What you have to do
Repeat the entries below exactly, missing none.

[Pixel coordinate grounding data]
━━━━━━
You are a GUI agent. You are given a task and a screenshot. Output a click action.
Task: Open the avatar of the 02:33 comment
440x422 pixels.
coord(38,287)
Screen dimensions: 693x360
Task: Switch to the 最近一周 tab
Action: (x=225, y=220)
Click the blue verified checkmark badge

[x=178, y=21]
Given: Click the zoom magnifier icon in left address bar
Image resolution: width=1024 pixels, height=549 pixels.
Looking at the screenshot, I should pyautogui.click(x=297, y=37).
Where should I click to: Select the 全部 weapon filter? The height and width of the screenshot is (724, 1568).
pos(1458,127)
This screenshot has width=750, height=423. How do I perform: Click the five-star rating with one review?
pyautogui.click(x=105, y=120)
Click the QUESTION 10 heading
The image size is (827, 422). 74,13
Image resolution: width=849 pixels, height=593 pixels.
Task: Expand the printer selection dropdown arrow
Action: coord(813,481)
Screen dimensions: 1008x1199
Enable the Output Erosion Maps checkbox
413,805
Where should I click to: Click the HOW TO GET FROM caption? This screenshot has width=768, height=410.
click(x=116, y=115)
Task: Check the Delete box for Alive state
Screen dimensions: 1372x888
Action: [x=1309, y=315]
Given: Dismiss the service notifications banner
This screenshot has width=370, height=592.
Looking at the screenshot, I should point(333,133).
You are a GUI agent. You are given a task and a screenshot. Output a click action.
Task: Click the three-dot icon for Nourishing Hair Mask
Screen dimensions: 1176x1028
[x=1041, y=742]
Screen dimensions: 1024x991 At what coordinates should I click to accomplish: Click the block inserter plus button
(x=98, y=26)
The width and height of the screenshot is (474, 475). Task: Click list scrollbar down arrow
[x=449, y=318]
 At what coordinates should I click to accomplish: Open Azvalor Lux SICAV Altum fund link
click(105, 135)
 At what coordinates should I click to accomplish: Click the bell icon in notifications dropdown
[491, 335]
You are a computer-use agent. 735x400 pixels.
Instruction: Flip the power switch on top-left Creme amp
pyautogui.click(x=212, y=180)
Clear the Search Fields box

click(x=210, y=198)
━━━━━━
Result of the task
You are a GUI agent. You are given a task and a screenshot. Output a click action.
Task: Open the avatar of the 02:33 comment
440x422 pixels.
coord(38,287)
Screen dimensions: 693x360
Task: Switch to the 最近一周 tab
Action: (x=225, y=220)
Click the blue verified checkmark badge

[x=178, y=21]
Given: Click the zoom magnifier icon in left address bar
Image resolution: width=1024 pixels, height=549 pixels.
Looking at the screenshot, I should pyautogui.click(x=297, y=37).
Where should I click to: Select the 全部 weapon filter? The height and width of the screenshot is (724, 1568).
pos(1458,127)
This screenshot has width=750, height=423. How do I perform: Click the five-star rating with one review?
pyautogui.click(x=105, y=120)
Click the QUESTION 10 heading
The image size is (827, 422). 74,13
Image resolution: width=849 pixels, height=593 pixels.
Task: Expand the printer selection dropdown arrow
Action: coord(813,481)
Screen dimensions: 1008x1199
Enable the Output Erosion Maps checkbox
413,805
Where should I click to: Click the HOW TO GET FROM caption? This screenshot has width=768, height=410.
click(x=116, y=115)
Task: Check the Delete box for Alive state
Screen dimensions: 1372x888
Action: [x=1309, y=315]
Given: Dismiss the service notifications banner
This screenshot has width=370, height=592.
Looking at the screenshot, I should point(333,133).
You are a GUI agent. You are given a task and a screenshot. Output a click action.
Task: Click the three-dot icon for Nourishing Hair Mask
Screen dimensions: 1176x1028
[x=1041, y=742]
Screen dimensions: 1024x991 At what coordinates should I click to accomplish: Click the block inserter plus button
(x=98, y=26)
The width and height of the screenshot is (474, 475). Task: Click list scrollbar down arrow
[x=449, y=318]
 At what coordinates should I click to accomplish: Open Azvalor Lux SICAV Altum fund link
click(105, 135)
 At what coordinates should I click to accomplish: Click the bell icon in notifications dropdown
[491, 335]
You are a computer-use agent. 735x400 pixels.
Instruction: Flip the power switch on top-left Creme amp
pyautogui.click(x=212, y=180)
Clear the Search Fields box

click(x=210, y=198)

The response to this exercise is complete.